回転 \(\nabla \times F\)は、ベクトル場\(F\)の周りに発生する局所的な回転の強さと方向を表す。
回転の大きさは、その点でのベクトル場が「どれだけ回転しているか」を表す。具体的には、ある小さな閉曲線を囲む面積あたりの循環量である。また、回転ベクトル \(\nabla \times F\)の方向は、右手の親指が示す方向(右ねじの法則)である。また、ベクトル場がある点で回転している「軸」を示す。
ベクトル\(F\)がベクトル\(P\)の回転で生じるとき、$$F = \nabla \times P$$ \(P\)を\(A\)のベクトル・ポテンシャルという。\(\varphi\)をスカラーとするとき、$$\text{rot}\cdot\text{grad} \varphi = \nabla \times \nabla \varphi = 0$$となる。
ベクトル演算の公式
\(\varphi,\;\psi\)をスカラー、\(A,\;B\)をベクトルとするとき、以下の公式が成立する。

-------------------------

本文のうち、「ベクトル\(F\)がベクトル\(P\)の回転で生じるとき、$$F = \nabla」を含む語句で始まり「とき、以下の公式が成立する。」で終わる部分を、「公式」を「恒等式」に変えて書き直すこと。

元データ:
-------------------------

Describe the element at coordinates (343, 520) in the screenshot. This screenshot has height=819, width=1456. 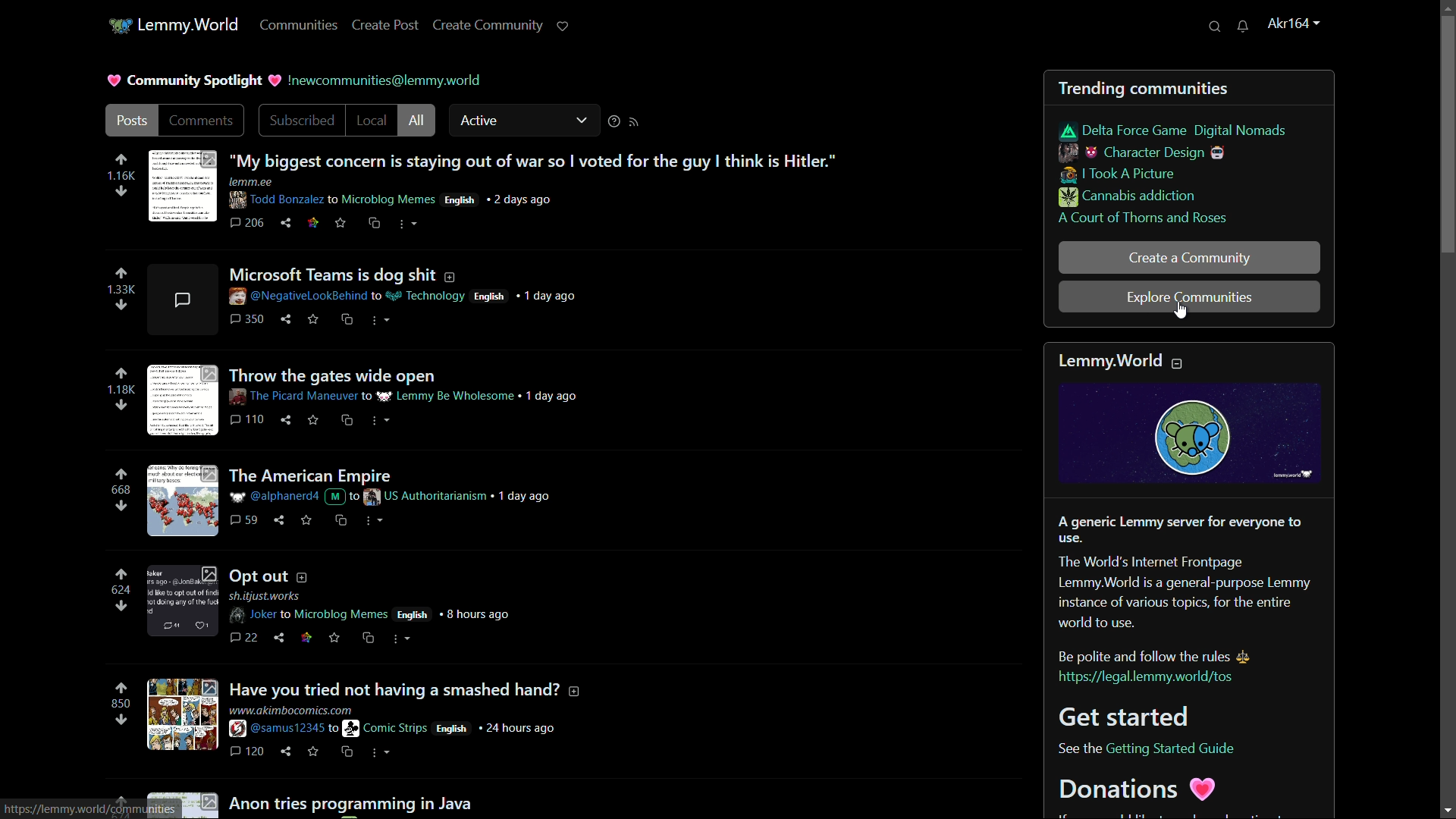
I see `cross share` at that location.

-------------------------

課題の結果:
ベクトル\(F\)がベクトル\(P\)の回転で生じるとき、$$F = \nabla \times P$$ \(P\)を\(A\)のベクトル・ポテンシャルという。\(\varphi\)をスカラーとするとき、$$\text{rot}\cdot\text{grad} \varphi = \nabla \times \nabla \varphi = 0$$となる。
ベクトル演算の恒等式
\(\varphi,\;\psi\)をスカラー、\(A,\;B\)をベクトルとするとき、以下の恒等式が成立する。